Tout au long de ce colloque, chercheurs et chercheuses d’Europe, du Canada, des Etats-Unis, du Brésil, d’Afrique du Sud et de Chine nous ont prouvé que les études beauvoiriennes se développaient et que Simone de Beauvoir était enfin reconnue comme philosophe à part entière. Nombre de jeunes universitaires travaillent actuellement sur les divers essais autobiographiques et sur Le deuxième sexe, racines du féminisme des MLF, mais aussi sur les écrits littéraires de Simone de Beauvoir. On voit se dessiner dans le monde un regain d’intérêt pour la cause des femmes. Après le rejet des années 90, l’espoir renaît.
Enfin, ce colloque a créé un prix international Simone de Beauvoir « pour la liberté des femmes » attribué cette année à Ayaan Hirsi Ali et Talisma Nasreen, deux battantes de la liberté dans des contextes musulmans particulièrement durs.
Maryelle Budry
Beauvoir a influencé la philosophie de Sartre
Dans Ciné-journal suisse au féminin (1940-1975), un film réalisé par Anne Cunéo et Lucienne Lanaz qui montre comment les femmes étaient représentées en Suisse dans les actualités filmées, on trouve une actualité tournée en 1946, à l’occasion d’une visite de Beauvoir et de Sartre à Genève.
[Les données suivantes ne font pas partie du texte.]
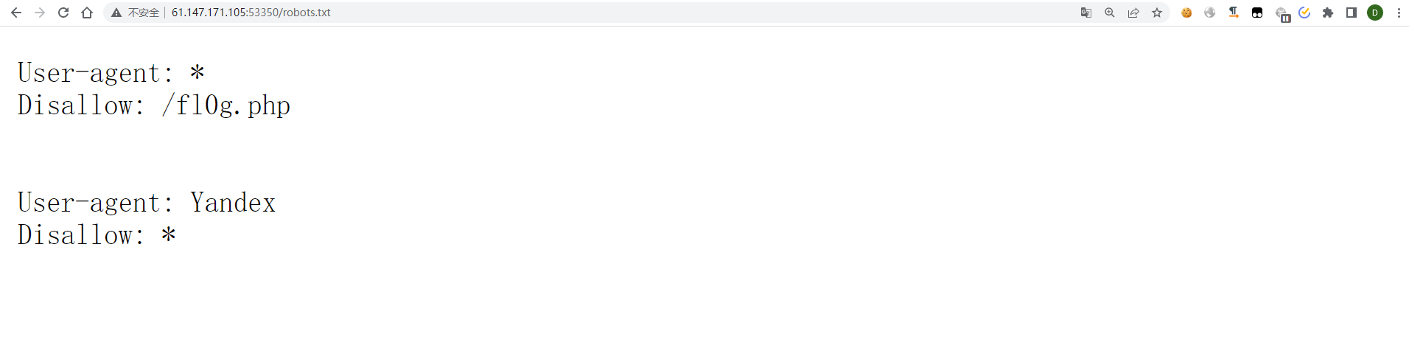Share this page via share icon
This screenshot has height=348, width=1409.
click(1133, 13)
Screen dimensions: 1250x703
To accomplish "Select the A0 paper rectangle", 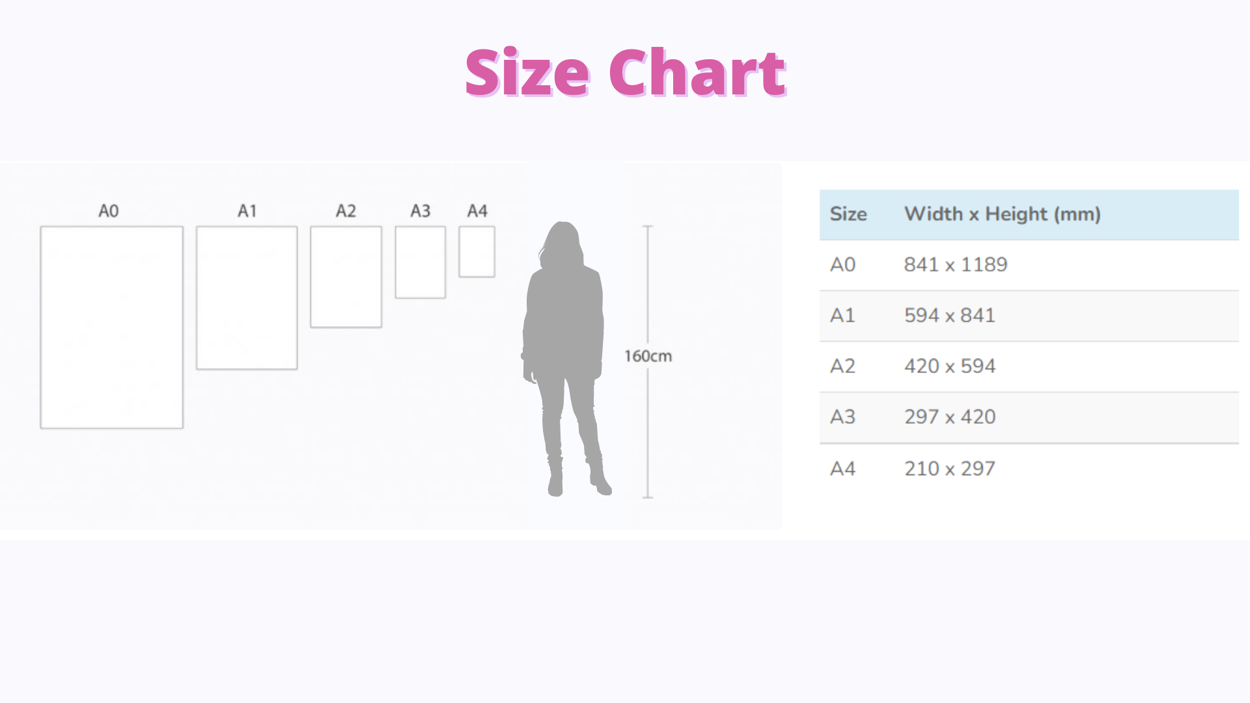I will [x=111, y=327].
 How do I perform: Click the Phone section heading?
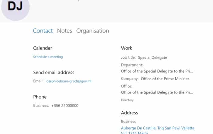pyautogui.click(x=40, y=97)
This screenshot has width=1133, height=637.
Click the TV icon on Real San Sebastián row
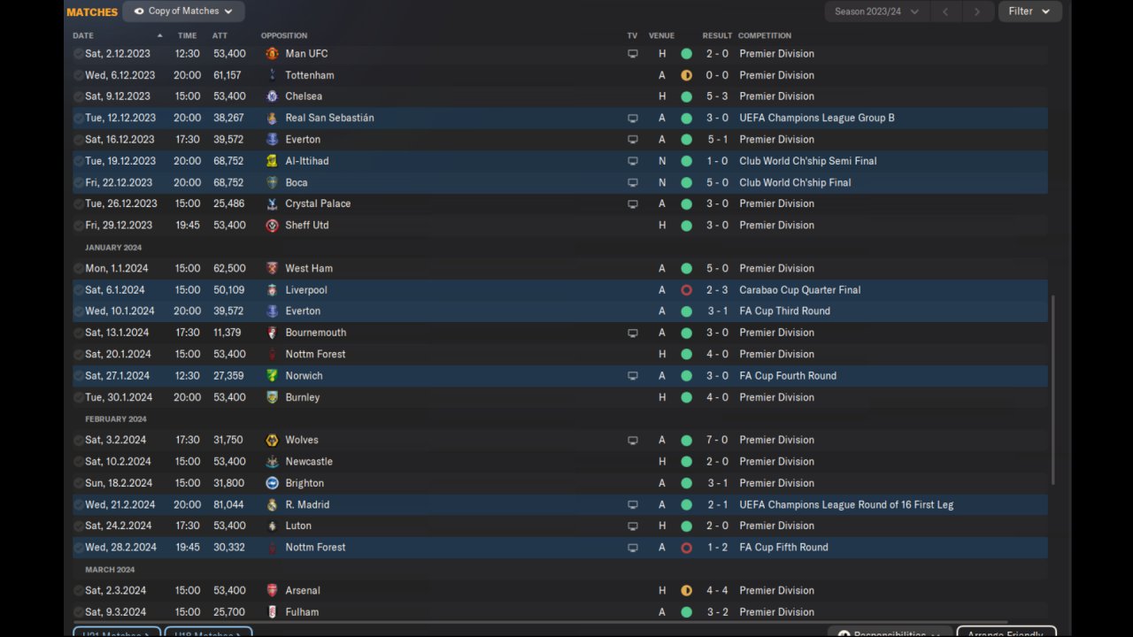pyautogui.click(x=632, y=118)
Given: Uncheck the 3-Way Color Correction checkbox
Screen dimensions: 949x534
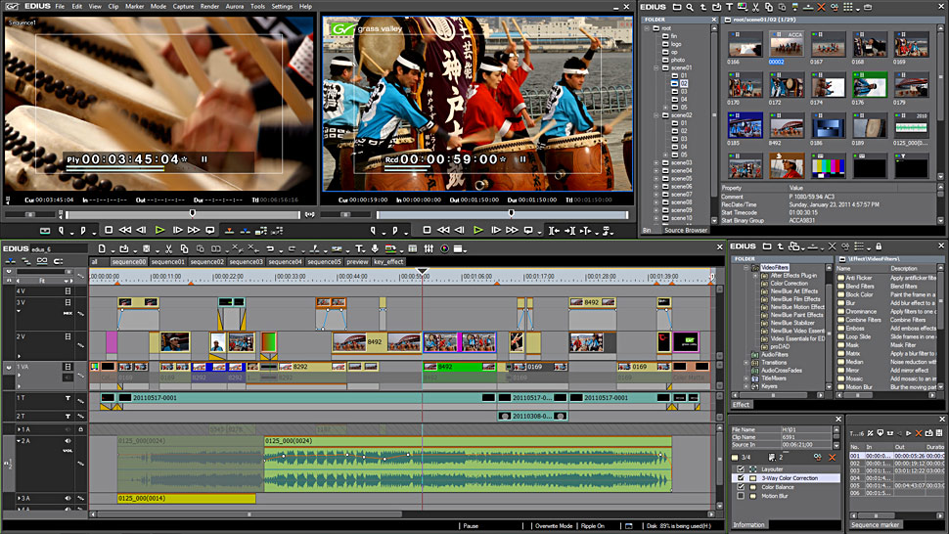Looking at the screenshot, I should [x=741, y=478].

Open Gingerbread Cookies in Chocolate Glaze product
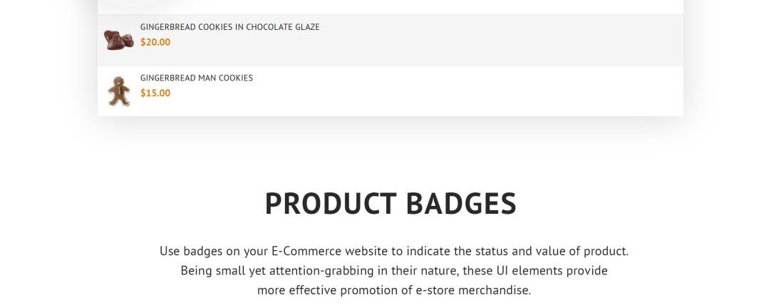(x=229, y=27)
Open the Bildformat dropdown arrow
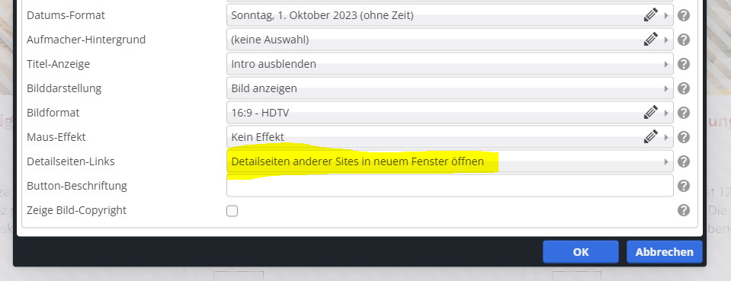Image resolution: width=731 pixels, height=281 pixels. pyautogui.click(x=666, y=113)
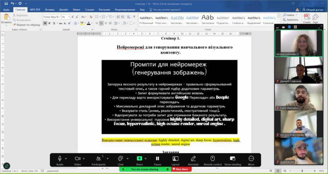Viewport: 328px width, 174px height.
Task: Open the Zoom Chat panel
Action: tap(120, 158)
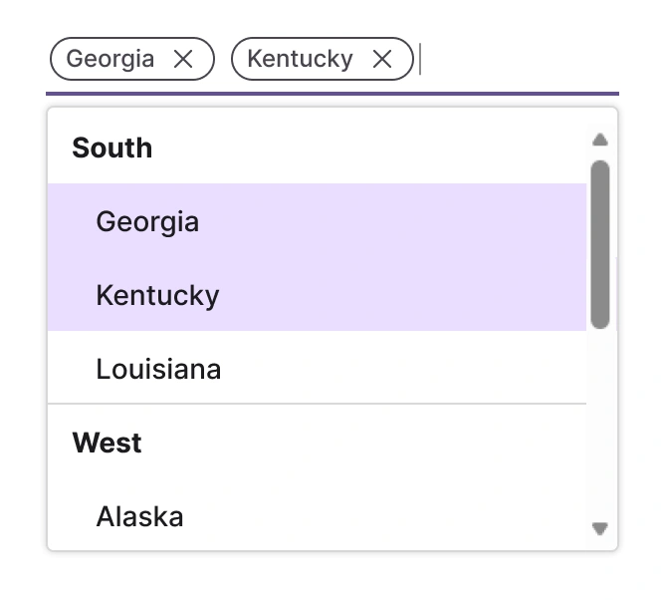Click the highlighted area right of Georgia option text
This screenshot has height=600, width=665.
tap(398, 221)
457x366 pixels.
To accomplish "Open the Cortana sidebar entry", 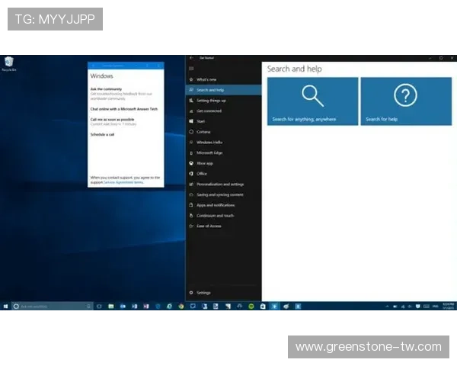I will (x=203, y=132).
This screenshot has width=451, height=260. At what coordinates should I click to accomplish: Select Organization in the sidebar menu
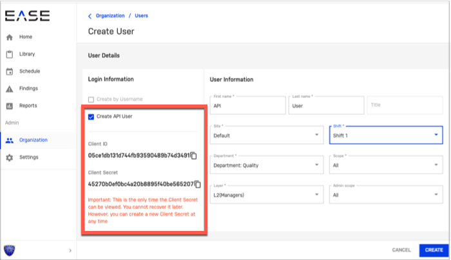(x=32, y=140)
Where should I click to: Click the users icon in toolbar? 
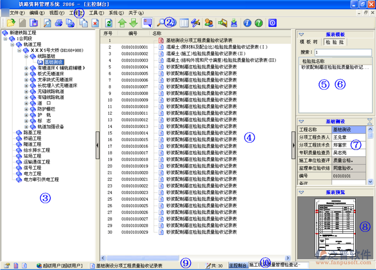click(209, 23)
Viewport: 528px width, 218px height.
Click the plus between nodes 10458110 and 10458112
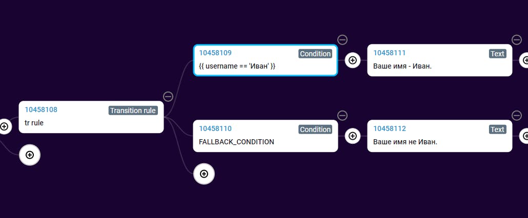click(353, 136)
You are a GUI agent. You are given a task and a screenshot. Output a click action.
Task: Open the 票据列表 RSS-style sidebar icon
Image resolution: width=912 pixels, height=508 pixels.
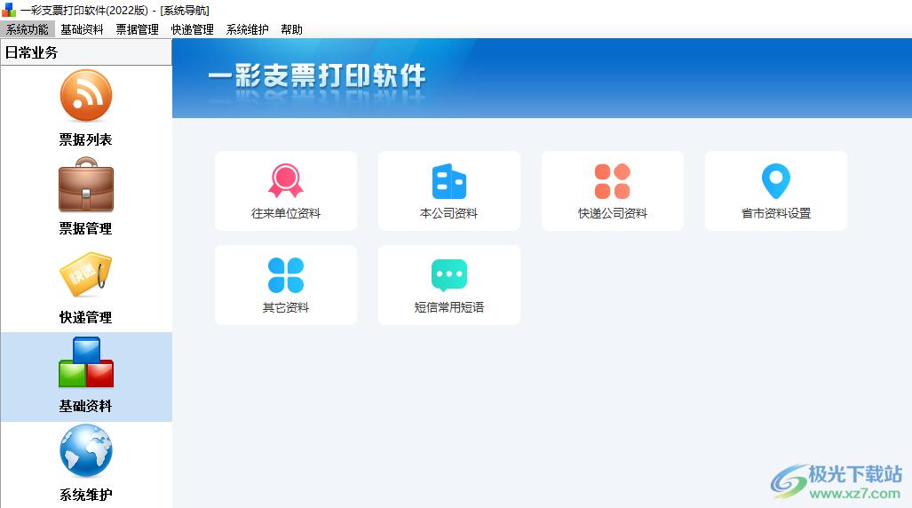tap(86, 97)
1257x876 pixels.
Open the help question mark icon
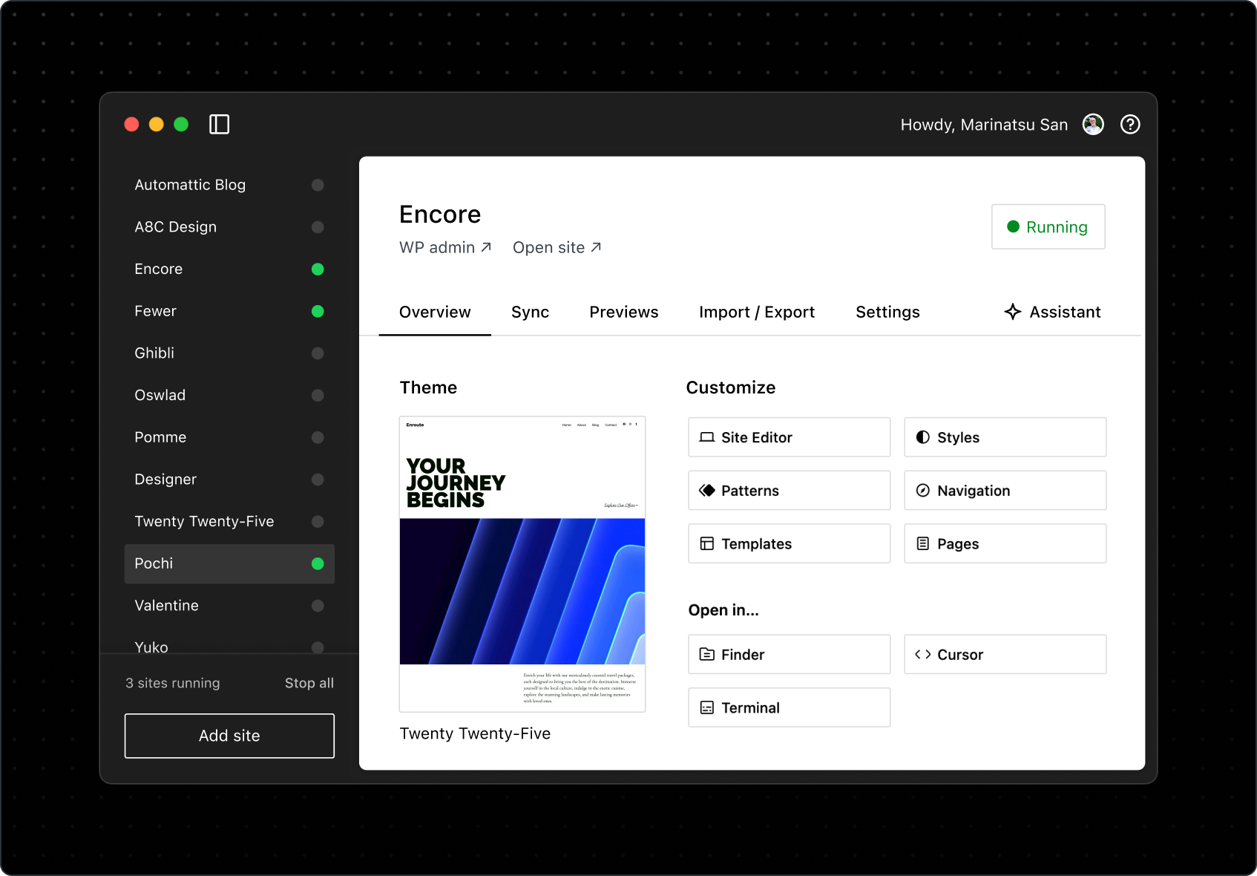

Alors que l’image montre le couple du début à la fin de cette séquence, le commentaire du journaliste ne mentionne à aucun moment le nom de Beauvoir : « Après d’autres écrivains de talent, la Suisse a reçu récemment la visite de Jean-Paul Sartre ». Silence significatif, dans l’air du temps passé....
Du vivant de Sartre, mais bien après et même souvent aujourd’hui en encore, Simone de Beauvoir est définie comme « la compagne de Sartre ». Ce n’est pas faux, bien sûr, puisque le couple s’est formé en 1929 et a vécu en union libre jusqu’à la mort de Sartre en 1980. Mais il ne viendrait à l’idée de personne de présenter Sartre comme « le compagnon de Beauvoir » pour expliquer qui il est. Qu’elle ait pu influencer ses idées a mis plus long encore à être admis. Et pourtant... Avec un peu de bonne foi, et de travail, on peut montrer que Simone de Beauvoir marque non seulement l’histoire de la philosophie et du féminisme, mais qu’elle a bel et bien influencé la philosophie de Sartre. C’est à cette démonstration que se sont livrés avec brio plusieurs chercheuses et chercheurs, dont Christine Daigle et Michel Kail.
Dès son premier essai de philosophie Pyrrhus et Cinéas (1944), Simone de Beauvoir pose la problématique de l’altérité, en situation, dans une perspective historique qui sera approfondie dans Pour une morale de l’ambiguïté (1947) et dans Le Deuxième sexe (1949). Or ce n’est qu’avec La Critique de la raison dialectique (1960) que Sartre proposera à son tour une lecture matérialiste de la liberté, thématisant (enfin) le fait que notre liberté est aliénée par la société capitaliste..., mais laissant encore à Beauvoir le soin d’ajouter « ...et patriarcale ». Que Sartre ait lui aussi influencé Beauvoir ne faisait de doute pour personne, mais il est des influences qui mettent plus de temps à être reconnues que d’autres.